_Work item_
Since the pictures are not wanted, copy only the text of every record exactly.

____

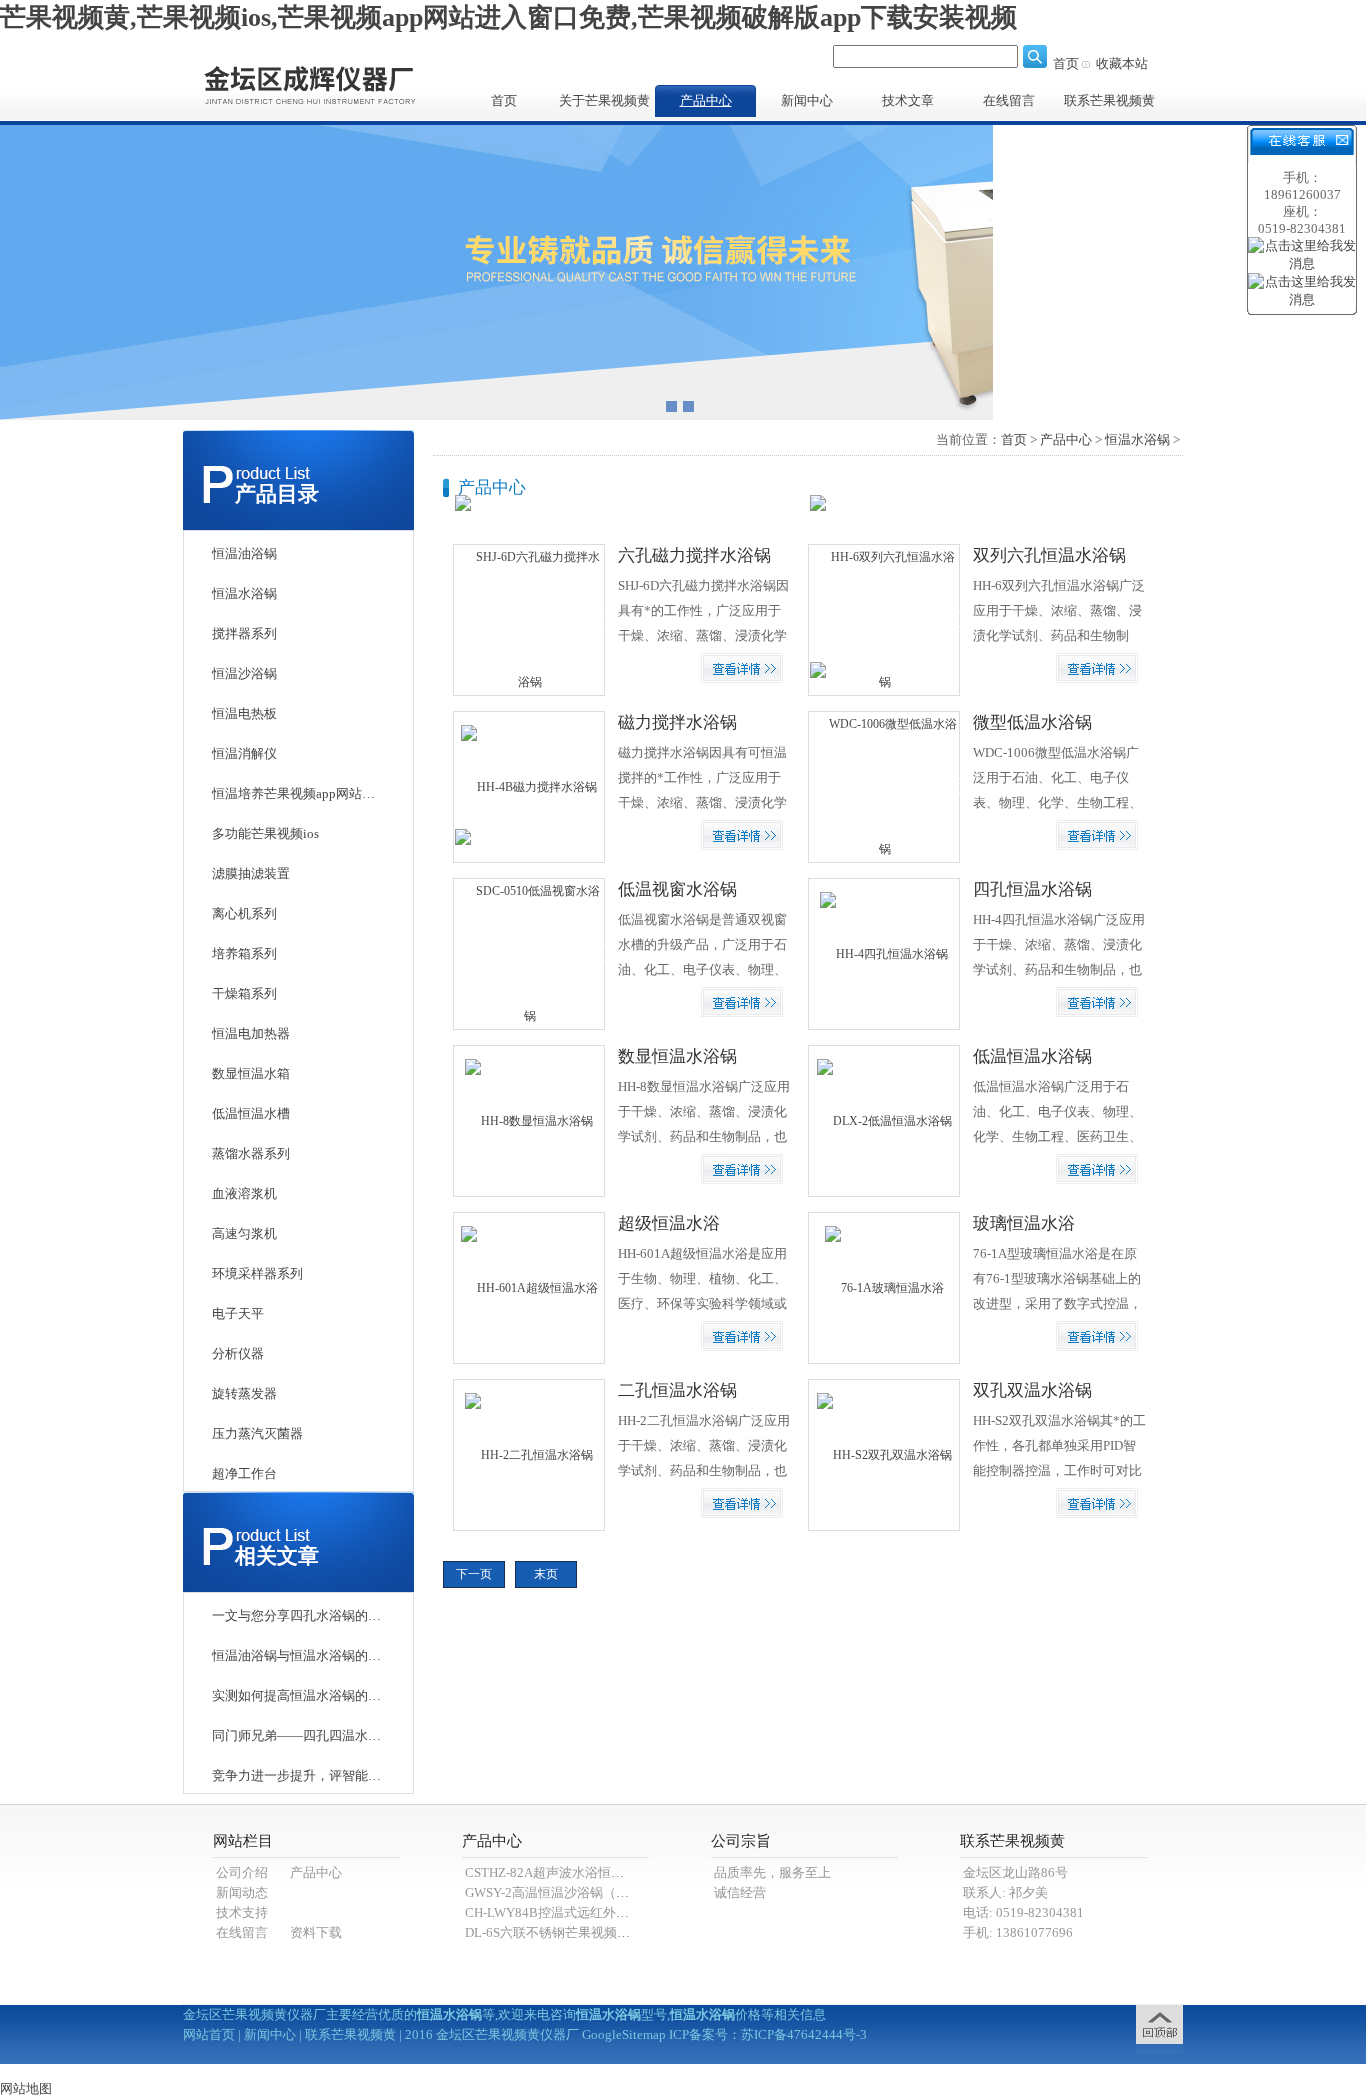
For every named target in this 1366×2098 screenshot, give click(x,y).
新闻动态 (242, 1892)
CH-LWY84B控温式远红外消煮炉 (560, 1912)
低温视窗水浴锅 (677, 889)
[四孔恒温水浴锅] (884, 953)
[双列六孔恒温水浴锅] (885, 619)
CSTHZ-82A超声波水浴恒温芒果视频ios (578, 1872)
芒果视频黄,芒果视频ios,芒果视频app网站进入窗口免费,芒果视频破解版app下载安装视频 (508, 17)
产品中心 (706, 100)
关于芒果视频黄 (604, 100)
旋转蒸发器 (244, 1393)
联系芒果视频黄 (1109, 100)
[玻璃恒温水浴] (884, 1287)
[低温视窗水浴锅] (530, 953)
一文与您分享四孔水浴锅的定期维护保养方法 (297, 1615)
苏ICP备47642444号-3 (804, 2034)
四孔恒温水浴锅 (1032, 889)
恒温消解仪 (244, 753)
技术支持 (242, 1912)
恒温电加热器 (251, 1033)
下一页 (474, 1574)
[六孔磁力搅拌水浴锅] (530, 619)
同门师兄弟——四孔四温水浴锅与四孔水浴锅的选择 (297, 1735)
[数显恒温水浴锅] (529, 1120)
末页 (546, 1574)
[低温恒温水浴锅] (884, 1120)
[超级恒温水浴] (529, 1287)
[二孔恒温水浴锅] (529, 1454)
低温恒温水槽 (251, 1113)
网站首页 (209, 2034)
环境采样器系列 (257, 1273)
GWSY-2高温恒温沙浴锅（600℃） (563, 1892)
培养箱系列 (244, 953)
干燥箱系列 (244, 993)
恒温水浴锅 (244, 593)
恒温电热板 (244, 713)
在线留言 (1009, 100)
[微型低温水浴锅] (885, 786)
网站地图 (26, 2088)
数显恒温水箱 (251, 1073)
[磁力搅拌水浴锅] (529, 786)
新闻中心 (807, 100)
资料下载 (316, 1932)
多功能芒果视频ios (265, 833)
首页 (1066, 63)
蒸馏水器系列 (251, 1153)
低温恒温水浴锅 (1032, 1056)
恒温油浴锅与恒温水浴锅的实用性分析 (297, 1655)
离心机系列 (244, 913)
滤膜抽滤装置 (251, 873)
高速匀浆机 (244, 1233)
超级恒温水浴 (669, 1223)
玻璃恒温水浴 (1024, 1223)
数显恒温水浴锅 (677, 1056)
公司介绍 (242, 1872)
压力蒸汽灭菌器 (257, 1433)
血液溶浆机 (244, 1193)
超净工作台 (244, 1473)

____

_Response box_
For every named target in this 1366×2098 screenshot, give click(x,y).
新闻动态 (242, 1892)
CH-LWY84B控温式远红外消煮炉 (560, 1912)
低温视窗水浴锅 (677, 889)
[四孔恒温水浴锅] (884, 953)
[双列六孔恒温水浴锅] (885, 619)
CSTHZ-82A超声波水浴恒温芒果视频ios (578, 1872)
芒果视频黄,芒果视频ios,芒果视频app网站进入窗口免费,芒果视频破解版app下载安装视频 (508, 17)
产品中心 (706, 100)
关于芒果视频黄 (604, 100)
旋转蒸发器 (244, 1393)
联系芒果视频黄 (1109, 100)
[玻璃恒温水浴] (884, 1287)
[低温视窗水浴锅] (530, 953)
一文与您分享四孔水浴锅的定期维护保养方法 (297, 1615)
苏ICP备47642444号-3 (804, 2034)
四孔恒温水浴锅 (1032, 889)
恒温消解仪 (244, 753)
技术支持 (242, 1912)
恒温电加热器 (251, 1033)
下一页 (474, 1574)
[六孔磁力搅拌水浴锅] (530, 619)
同门师兄弟——四孔四温水浴锅与四孔水浴锅的选择 (297, 1735)
[数显恒温水浴锅] (529, 1120)
末页 (546, 1574)
[低温恒温水浴锅] (884, 1120)
[超级恒温水浴] (529, 1287)
[二孔恒温水浴锅] (529, 1454)
低温恒温水槽 (251, 1113)
网站首页 (209, 2034)
环境采样器系列 (257, 1273)
GWSY-2高温恒温沙浴锅（600℃） (563, 1892)
培养箱系列 (244, 953)
干燥箱系列 (244, 993)
恒温水浴锅 (244, 593)
恒温电热板 (244, 713)
在线留言 (1009, 100)
[微型低温水浴锅] (885, 786)
网站地图 (26, 2088)
数显恒温水箱 (251, 1073)
[磁力搅拌水浴锅] (529, 786)
新闻中心 (807, 100)
资料下载 (316, 1932)
多功能芒果视频ios (265, 833)
首页 (1066, 63)
蒸馏水器系列 (251, 1153)
低温恒温水浴锅 (1032, 1056)
恒温油浴锅与恒温水浴锅的实用性分析 (297, 1655)
离心机系列 (244, 913)
滤膜抽滤装置 (251, 873)
高速匀浆机 (244, 1233)
超级恒温水浴 (669, 1223)
玻璃恒温水浴 (1024, 1223)
数显恒温水浴锅 (677, 1056)
公司介绍 (242, 1872)
压力蒸汽灭菌器 (257, 1433)
血液溶浆机 (244, 1193)
超净工作台 (244, 1473)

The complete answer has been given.